Un parking rouvert après deux mois de travaux
Le parking du Train des Pignes, à La Croix-Valmer (Var), rouvrira ses portes le lundi 15 juin, après deux mois de fermeture pour mise en conformité. Cette réouverture intervient juste avant la haute saison estivale, évitant ainsi une pénalité pour la commune.
Des malfaçons constatées dès l'arrivée du nouveau maire
Peu après son élection, le nouveau maire de La Croix-Valmer, Nicolas Patel, a pris un arrêté municipal pour fermer en urgence ce parking ainsi que son toit-terrasse, le « jardin du Train des Pignes ». La raison : un défaut de conformité. « En arrivant aux responsabilités, j'ai été informé très rapidement que les travaux n'avaient pas été reçus en bonne et due forme. S'il arrivait un accident, la commune n'était pas assurée », explique le premier édile. L'acte administratif confirmant la réception de l'ouvrage n'aurait pas été exécuté en raison de sérieux défauts de conformité, constatés par la nouvelle équipe municipale.
Des travaux de mise aux normes
Pendant les deux mois de fermeture, le parking (inauguré le 20 juin 2025) a subi des rénovations pour répondre aux normes de sécurité incendie, de sûreté pour les usagers et d'accessibilité. Les travaux ont inclus la révision du système d'alarme et du réseau de sécurité, le changement des extincteurs, la dépose de revêtements podotactiles, la reprise de la signalisation, du cheminement piéton, des marquages au sol, ainsi que l'installation d'un feu bicolore pour éviter les collisions entre véhicules lors de la montée et de la descente entre les deux niveaux.
Ces ajouts ont entraîné des dépenses imprévues pour la Ville, mais « elles ne sont pas excessives », modère le maire. « Nous avons répondu aux besoins identifiés dans un diagnostic complet. L'objectif était de pouvoir rouvrir rapidement le parking pour la saison. »
Vers un long contentieux
Autre mauvaise surprise : la partie supérieure, au niveau du jardin accessible aux piétons, présente un défaut d'étanchéité au niveau des dalles. « Nous avons engagé des travaux de reprise », précise Nicolas Patel, qui devraient durer encore quelques semaines. Selon les estimations de la municipalité, le coût total de ce projet grimpe aujourd'hui à 10 millions d'euros, contre les 3,5 millions prévus au budget initial. « À un moment donné, il faudra se retourner vers les responsables, gronde le maire. Il y a probablement eu des malfaçons et défauts de conception. » La route d'un long contentieux se dessine pour la commune. « Nos avocats travaillent sur le dossier », assure le maire, qui qualifie ce projet de « fiasco total ».

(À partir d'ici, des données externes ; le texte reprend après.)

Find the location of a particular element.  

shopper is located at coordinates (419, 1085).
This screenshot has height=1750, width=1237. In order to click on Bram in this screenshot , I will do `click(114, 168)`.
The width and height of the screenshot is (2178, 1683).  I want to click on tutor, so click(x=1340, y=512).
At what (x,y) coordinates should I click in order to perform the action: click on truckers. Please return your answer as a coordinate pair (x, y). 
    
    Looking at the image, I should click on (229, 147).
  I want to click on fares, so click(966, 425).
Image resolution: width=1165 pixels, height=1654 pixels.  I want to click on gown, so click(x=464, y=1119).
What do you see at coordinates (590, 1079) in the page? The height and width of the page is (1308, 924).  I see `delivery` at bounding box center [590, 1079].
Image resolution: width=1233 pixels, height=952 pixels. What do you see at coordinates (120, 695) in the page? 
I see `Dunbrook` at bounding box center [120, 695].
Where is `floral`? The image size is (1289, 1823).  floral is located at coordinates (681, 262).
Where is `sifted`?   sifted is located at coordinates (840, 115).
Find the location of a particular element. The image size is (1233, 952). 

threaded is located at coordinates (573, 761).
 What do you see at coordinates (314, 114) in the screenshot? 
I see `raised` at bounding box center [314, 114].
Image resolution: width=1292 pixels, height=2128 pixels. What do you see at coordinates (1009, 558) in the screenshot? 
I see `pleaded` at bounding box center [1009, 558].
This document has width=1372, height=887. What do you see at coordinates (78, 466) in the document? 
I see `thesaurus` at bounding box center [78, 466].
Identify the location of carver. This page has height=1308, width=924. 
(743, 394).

Un parking désormais payant
Jusqu'à présent, ce parking était gratuit : les usagers entraient et sortaient sans payer. Pourtant, à l'origine, cet espace devait être payant. « Étant donné qu'il n'était pas conforme, on peut considérer qu'il était ouvert en phase de test », suppose Nicolas Patel. Désormais, les automobilistes devront passer à la caisse pour stationner plus d'une heure sur l'une des 90 places. La nouvelle tarification est définie comme suit : gratuit les 60 premières minutes, puis 3 € par heure (ou 30 centimes par tranche de 6 minutes), avec un forfait nuit fixé à 5 euros entre 21 h 01 et 6 h 59. Des prix légèrement plus élevés que ceux prévus par l'ancienne municipalité, ce qui est assumé : « Nous nous sommes alignés aux autres communes du Golfe. »
« Il n'y a pas d'abonnement possible », insiste l'édile. L'objectif de ce parking est de favoriser un flux régulier et une rotation : « On s'arrête pour faire deux courses ou prendre un café par exemple. » Pour y accéder, nul besoin de prendre un ticket : la plaque du véhicule est enregistrée par des caméras, il suffit de régler à une borne en entrant son immatriculation. La barrière s'ouvrira directement.